Carpenter bluntly inquired how much money Stevens had in the bank. "Women's cycling is not a for-profit adventure, especially at the start," Carpenter said.
Still, she encouraged Stevens to take the plunge, and has served as an informal adviser ever since.
"She clearly has the will and the physical tools," Carpenter said. "She's a great role model for our sport and proof that you can take up cycling later and still be incredibly successful. ... She's sitting on the cusp of greatness."
Late in 2008, Stevens also began working with her current coach, former pro Matthew Koschara, in New York. Koschara said it was a novel experience to train someone who knew nothing about the sport going in, but downplays his own role.
"Evelyn has everything to do with her own success," he said. "She was cut out to be a professional."
Physiological testing showed that the 5-foot-5, 120-pound Stevens was a mighty mite.
"She has a tremendous engine," Koschara said. "Her explosive power is still being developed, but her aerobic capacity, the level of wattage she can put out, is huge. What she's missing is that core five to seven years [of experience] that most other riders who are as good as her have."
The warm, gregarious Stevens was clueless about her own gifts. She played soccer as a youngster and varsity tennis at Dartmouth, a grinder who seldom hit winners but never gave up on a ball.
"I was always that person who had to fight to make the teams," she said "I was never the star. I had to go above and beyond in everything."
Even now, Stevens flinches slightly when someone describes her as a great athlete. "You need a lot of luck, and this sport in particular fits my personality and mindset and body type," she said.

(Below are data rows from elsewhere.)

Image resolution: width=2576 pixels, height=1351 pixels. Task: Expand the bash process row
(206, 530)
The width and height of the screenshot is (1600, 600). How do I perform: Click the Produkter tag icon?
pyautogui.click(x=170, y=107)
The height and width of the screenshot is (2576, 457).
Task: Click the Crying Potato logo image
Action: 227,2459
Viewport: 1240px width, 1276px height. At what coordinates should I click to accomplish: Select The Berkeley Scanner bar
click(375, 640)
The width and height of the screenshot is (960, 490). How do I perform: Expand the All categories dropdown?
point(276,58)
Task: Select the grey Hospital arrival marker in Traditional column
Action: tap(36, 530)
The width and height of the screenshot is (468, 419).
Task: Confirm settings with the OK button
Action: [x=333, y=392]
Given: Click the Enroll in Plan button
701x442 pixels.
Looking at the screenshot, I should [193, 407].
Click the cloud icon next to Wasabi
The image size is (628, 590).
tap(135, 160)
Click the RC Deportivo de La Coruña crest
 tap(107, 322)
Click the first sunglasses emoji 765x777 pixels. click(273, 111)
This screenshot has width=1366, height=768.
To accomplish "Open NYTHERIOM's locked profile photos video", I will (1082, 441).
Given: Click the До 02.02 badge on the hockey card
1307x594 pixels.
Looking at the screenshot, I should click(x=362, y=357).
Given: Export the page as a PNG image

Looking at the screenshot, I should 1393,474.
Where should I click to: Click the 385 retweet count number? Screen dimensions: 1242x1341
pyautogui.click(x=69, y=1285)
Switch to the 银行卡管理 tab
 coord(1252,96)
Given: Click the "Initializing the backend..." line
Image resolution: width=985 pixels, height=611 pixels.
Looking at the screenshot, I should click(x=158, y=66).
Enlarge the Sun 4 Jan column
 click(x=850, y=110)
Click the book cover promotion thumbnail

Ask about her first few months as a professional and she pours out a litany of rookie mistakes. There was the time she crashed into German legend Ina Teutenberg at the Redlands Classic. (Teutenberg had stopped to attend to a flat tire; Stevens barreled around a corner at the base of a descent right into her. "Anyone with any experience would have had their head up and not gone plowing into one of the best women racers in the sport," Stevens said.) There was also the time she was leading a stage race and pinned her bib number on incorrectly.
Stevens is relentlessly self-deprecating about her bike-handling skills, and frets when she gets stuck at the back of the pack and can't help her teammates.
"I'm hoping someday I'm going to have an a-ha moment," she said. "Then again, I'm worried I never will. I'm happiest when it's uphill and hard."
Motorpacing, riding in close quarters or in the wind, or navigating a technical course can still unnerve her, although Koschara and Carpenter said Stevens has come a long way and hasn't been shy about seeking help in her home bases of Girona, Spain and Boulder, Colo.
Stevens has already reaped very good returns on her initial investment. Her coach is bullish on her, and said one of the things he most admires is the way she conducts herself.
"I don't know anyone who's more charismatic than Evelyn, or more well-intentioned," Koschara said.